Advances in phylogenetic methods and high-throughput sequencing have allowed the reconstruction of deep phylogenetic relationships in the evolutionary history of eukaryotes. Yet, the root of the eukaryotic tree of life remains elusive. The most 'popular' (i.e. in textbooks and reviews) hypothesis for the root is between Unikonta (Opisthokonta + Amoebozoa) and Bikonta (all other eukaryotes), which emerged from analyses of a single gene fusion and a limited sampling of eukaryotic lineages. Subsequent highly-cited studies based on concatenation of genes supported this hypothesis with some variations or proposed a root within the Excavata. However, concatenation of genes neither considers phylogenetically-informative events (i.e. gene duplications and losses) nor provides an estimate of the root. A more recent study using gene tree-species tree reconciliation methods suggested the root lies between Opisthokonta and all other eukaryotes, but only including 59 taxa and 20 genes. Here we apply a gene tree – species tree reconciliation approach to a gene-rich and taxon-rich dataset (i.e. 2,786 gene families from two sets of ~158 diverse eukaryotic lineages) to assess the root, and we iterate each analysis 100 times to quantify tree space uncertainty. Our results estimate a root between Fungi and all other eukaryotes, or between Opisthokonta and all other eukaryotes, and reject alternative popular roots from the literature. Based on further analysis of genome size, we propose Opisthokonta + others as the most likely root. Finding the root of the eukaryotic tree of life is critical for the field of comparative biology as it allows us to understand the timing and mode of evolution of characters across the evolutionary history of eukaryotes.

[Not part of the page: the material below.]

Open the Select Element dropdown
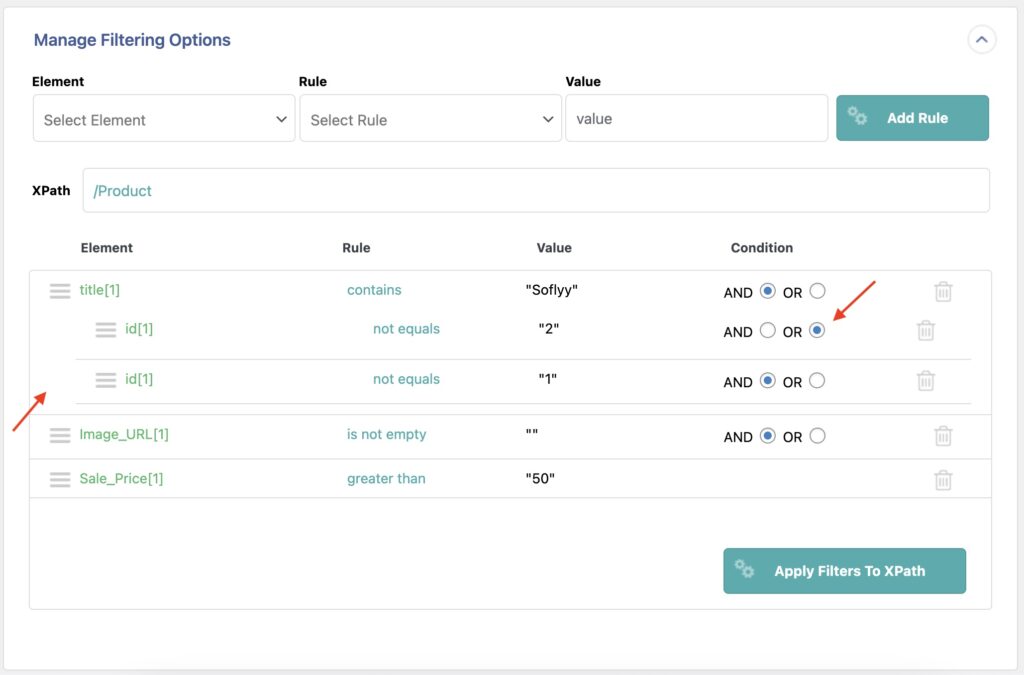This screenshot has height=675, width=1024. 163,118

系统发育方法与高通量测序技术的进步，使得重构真核生物演化历史中的深层系统发育关系成为可能。然而，真核生物生命之树的根部位置至今仍不明确。目前教科书中与综述文献里最“流行”的根部假说，认为其位于单鞭毛生物（Unikonta，包含后鞭毛生物Opisthokonta与变形虫类Amoebozoa）和双鞭毛生物（Bikonta，其余所有真核生物类群）之间，该假说源自对单一基因融合事件的分析，且仅对有限的真核生物演化支进行了取样。后续基于基因串联分析的高引用研究，要么在部分修正后支持这一假说，要么提出根部位于古虫界（Excavata）内部。然而，基因串联分析既未考虑具有系统发育信息的演化事件（如基因重复与丢失），也无法对根部位置进行估算。近期一项采用基因树-物种树调和分析（gene tree-species tree reconciliation）的研究提出，根部位于后鞭毛生物与其余所有真核生物之间，但该研究仅纳入了59个类群与20个基因家族。本研究将基因树-物种树调和分析方法应用于类群与基因均较为丰富的数据集（即取自两组约158个多样化真核生物类群的2786个基因家族），以评估真核生物生命之树的根部位置；同时将每项分析重复100次，以量化树空间不确定性。研究结果将根部位置估算为真菌界与其余所有真核生物之间，或后鞭毛生物与其余所有真核生物之间，并推翻了文献中其他主流的根部假说。基于对基因组大小的进一步分析，我们提出后鞭毛生物与其余类群的分界为最可信的根部位置。确定真核生物生命之树的根部位置，对于比较生物学领域至关重要，因其能够帮助我们理解真核生物演化历史中各类性状出现的时间与演化模式。